If you’ve ever been tempted to get a DIY will and save a few pounds in the process, it may come back to hurt you later. Professionally drafted wills in Llandudno North Wales have never been easier to get and have never been cheaper.

Most charities such as the British Heart Foundation and Age Concern UK have teamed up with numerous solicitors in North Wales to offer wills which are obtainable at a discounted rate. These schemes are intended to ensure that in the vital matter of what happens when you are gone, disadvantaged people have the same right to draft a will as others.

Dispensing with legal advice in the matter of wills should not be advised under any situation, and a recent High Court case has proved that while DIY Wills do really look quite tempting, there are some legal effects created by wills as legal documents that laymen simply cannot anticipate and cannot protect against.

In the matter of wills, the failure to adhere to certain guidelines can be absolutely devastating. What you leave behind can directly influence the fortunes of those who you love, and no risk can be taken with this. A very recent example of DIY Wills not being able to hold up in court is the story of a woman leaving her estate (worth £437,508) equally to her three sons who were alive when she died.

The woman had five sons total, but two of them died before she did, which left the inheriting three.

An issue arose in her DIY Will when the daughter of one of her sons (which passed away before she did) claiming that she was entitled to inherit her father’s share of the estate. The brothers which were still alive argued that the gift left by their mother would have lapsed upon her son’s death – that you cannot leave someone money or consider them if they are already dead.
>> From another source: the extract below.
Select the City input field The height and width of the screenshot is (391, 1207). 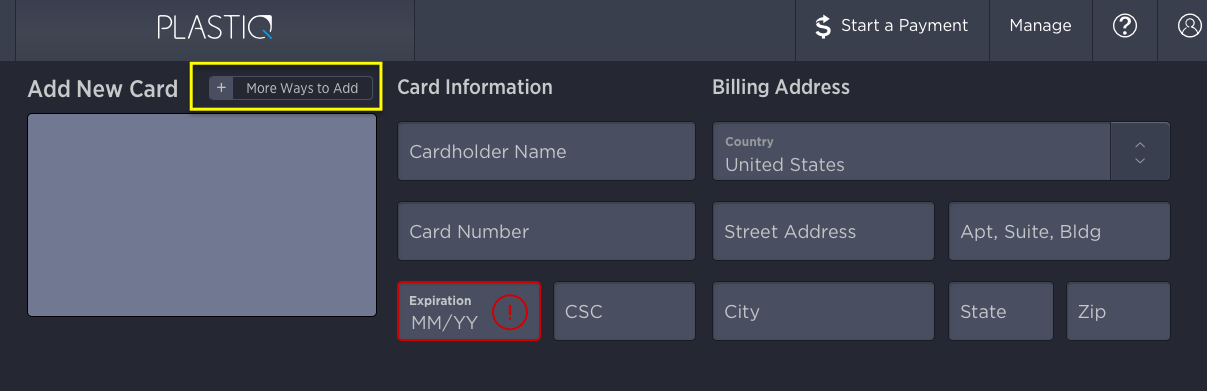pos(823,311)
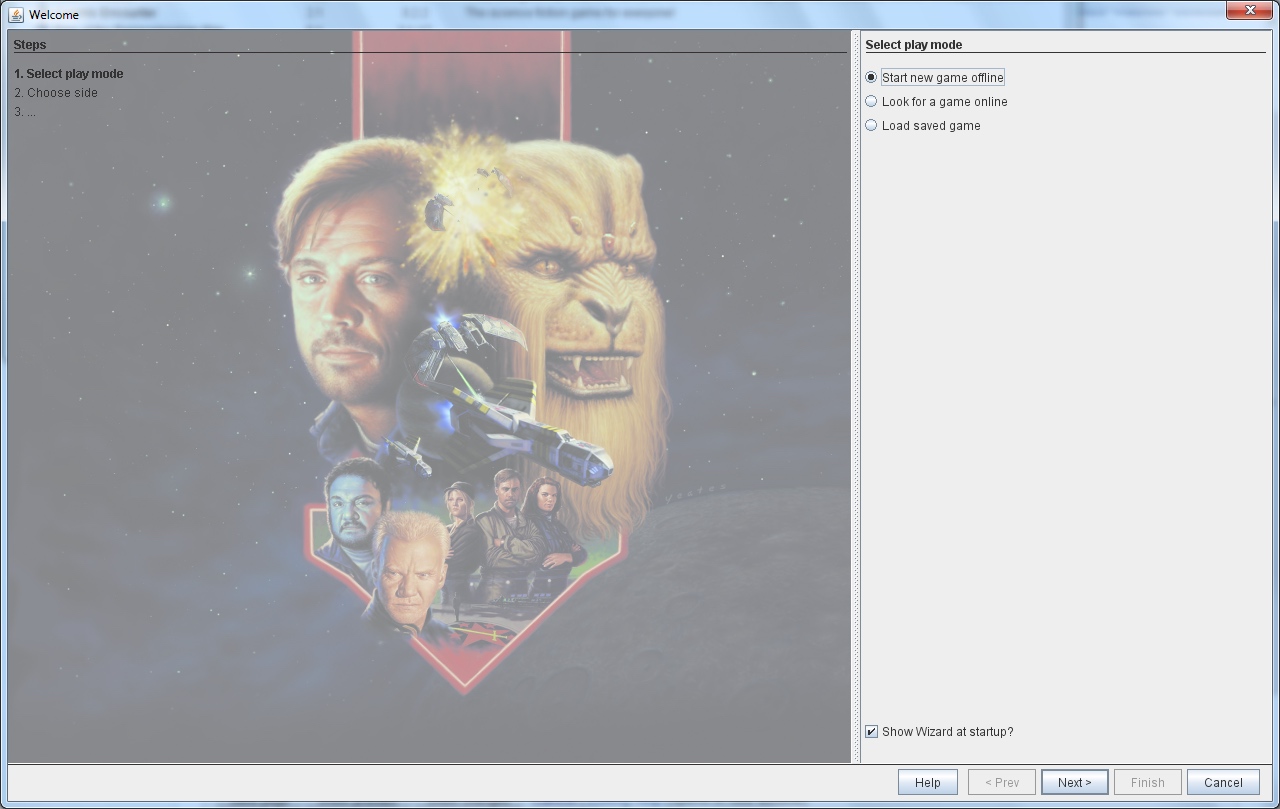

It fell to the High Court to decide that while a straightforward interpretation of the will in question supported the surviving son’s arguments, the Wills Act 1837 (section 33) states that inheritance passed to descendants who have passed away automatically goes to their children, should they exist.

The High Courts decided that because there was no mention of the woman which wrote the will wanting the Wills Act to be ignored – that it would apply, and the surviving daughter which was never even named in the DIY Will received her dead father’s share of the will – almost £50,000, and a half share of the mother’s estate - much to the chagrin of the surviving sons.  

Money should not be a barrier to obtaining a will and having a say in what will happen with your assets after you’re gone – and numerous solicitors and charities within North Wales and beyond agree that people should not feel that they have to get a document which does not cover them for the sake of having something, rather than nothing.